• **EXERCISE GOAL**
Work through the entries below and show every line in which "click" is found.

• **RECORDS TO USE**
══════════

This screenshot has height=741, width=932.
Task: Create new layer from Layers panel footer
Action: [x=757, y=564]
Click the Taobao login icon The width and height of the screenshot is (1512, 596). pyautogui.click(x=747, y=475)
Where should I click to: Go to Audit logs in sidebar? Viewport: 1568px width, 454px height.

══════════

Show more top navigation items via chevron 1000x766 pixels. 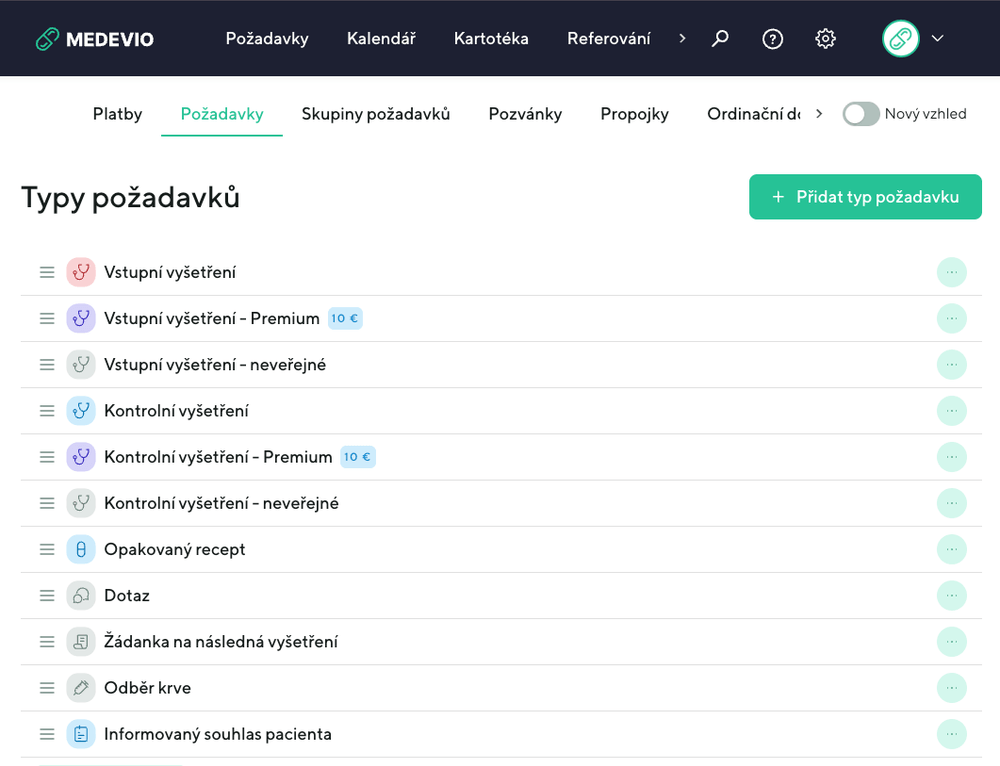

══════════

• **RESULT OF THE EXERCISE**
Click the Taobao login icon The width and height of the screenshot is (1512, 596). pyautogui.click(x=747, y=475)
Where should I click to: Go to Audit logs in sidebar? Viewport: 1568px width, 454px height.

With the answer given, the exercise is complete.